Start at the line that contains "Expand WindowsPhone project". Repeat it and each line after it, exactly, up to and including the final line of the data.
#### Recorded information
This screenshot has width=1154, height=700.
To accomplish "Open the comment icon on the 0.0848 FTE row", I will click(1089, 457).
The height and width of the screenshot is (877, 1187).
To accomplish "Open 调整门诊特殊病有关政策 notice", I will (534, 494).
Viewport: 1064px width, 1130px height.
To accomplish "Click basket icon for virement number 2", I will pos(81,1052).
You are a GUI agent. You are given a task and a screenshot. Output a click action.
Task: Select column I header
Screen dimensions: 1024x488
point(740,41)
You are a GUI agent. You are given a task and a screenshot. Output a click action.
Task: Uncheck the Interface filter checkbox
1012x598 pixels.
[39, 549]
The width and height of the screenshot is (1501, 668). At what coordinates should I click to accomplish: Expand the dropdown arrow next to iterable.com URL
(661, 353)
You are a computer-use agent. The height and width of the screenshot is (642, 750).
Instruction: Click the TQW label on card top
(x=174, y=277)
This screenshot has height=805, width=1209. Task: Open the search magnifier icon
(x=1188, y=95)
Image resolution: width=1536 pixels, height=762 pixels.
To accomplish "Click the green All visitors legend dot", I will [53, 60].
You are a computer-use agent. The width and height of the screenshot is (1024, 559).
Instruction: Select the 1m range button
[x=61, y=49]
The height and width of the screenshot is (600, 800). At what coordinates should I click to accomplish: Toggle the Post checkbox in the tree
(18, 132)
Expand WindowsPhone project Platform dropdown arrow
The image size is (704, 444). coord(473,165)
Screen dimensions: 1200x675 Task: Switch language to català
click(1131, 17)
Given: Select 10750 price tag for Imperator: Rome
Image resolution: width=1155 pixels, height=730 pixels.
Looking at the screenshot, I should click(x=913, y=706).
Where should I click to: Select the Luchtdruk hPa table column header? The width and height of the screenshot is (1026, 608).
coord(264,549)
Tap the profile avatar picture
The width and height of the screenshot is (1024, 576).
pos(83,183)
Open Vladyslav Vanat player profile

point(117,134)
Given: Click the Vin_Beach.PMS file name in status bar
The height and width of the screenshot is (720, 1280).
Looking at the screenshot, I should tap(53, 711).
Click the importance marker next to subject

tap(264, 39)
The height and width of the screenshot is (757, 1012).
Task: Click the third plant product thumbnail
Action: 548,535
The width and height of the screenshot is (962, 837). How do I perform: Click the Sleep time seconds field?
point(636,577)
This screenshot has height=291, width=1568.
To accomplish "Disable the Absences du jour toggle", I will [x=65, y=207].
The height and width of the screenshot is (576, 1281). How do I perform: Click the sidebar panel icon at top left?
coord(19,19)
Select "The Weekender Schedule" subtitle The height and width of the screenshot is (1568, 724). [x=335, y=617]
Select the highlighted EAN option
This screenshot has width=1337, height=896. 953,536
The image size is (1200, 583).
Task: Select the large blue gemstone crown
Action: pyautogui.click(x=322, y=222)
########
The answer:
Expand WindowsPhone project Platform dropdown arrow
The image size is (704, 444). coord(473,165)
Screen dimensions: 1200x675 Task: Switch language to català
click(1131, 17)
Given: Select 10750 price tag for Imperator: Rome
Image resolution: width=1155 pixels, height=730 pixels.
Looking at the screenshot, I should click(x=913, y=706).
Where should I click to: Select the Luchtdruk hPa table column header? The width and height of the screenshot is (1026, 608).
coord(264,549)
Tap the profile avatar picture
The width and height of the screenshot is (1024, 576).
pos(83,183)
Open Vladyslav Vanat player profile

point(117,134)
Given: Click the Vin_Beach.PMS file name in status bar
The height and width of the screenshot is (720, 1280).
Looking at the screenshot, I should tap(53, 711).
Click the importance marker next to subject

tap(264, 39)
The height and width of the screenshot is (757, 1012).
Task: Click the third plant product thumbnail
Action: 548,535
The width and height of the screenshot is (962, 837). How do I perform: Click the Sleep time seconds field?
point(636,577)
This screenshot has height=291, width=1568.
To accomplish "Disable the Absences du jour toggle", I will [x=65, y=207].
The height and width of the screenshot is (576, 1281). How do I perform: Click the sidebar panel icon at top left?
coord(19,19)
Select "The Weekender Schedule" subtitle The height and width of the screenshot is (1568, 724). [x=335, y=617]
Select the highlighted EAN option
This screenshot has width=1337, height=896. 953,536
The image size is (1200, 583).
Task: Select the large blue gemstone crown
Action: pyautogui.click(x=322, y=222)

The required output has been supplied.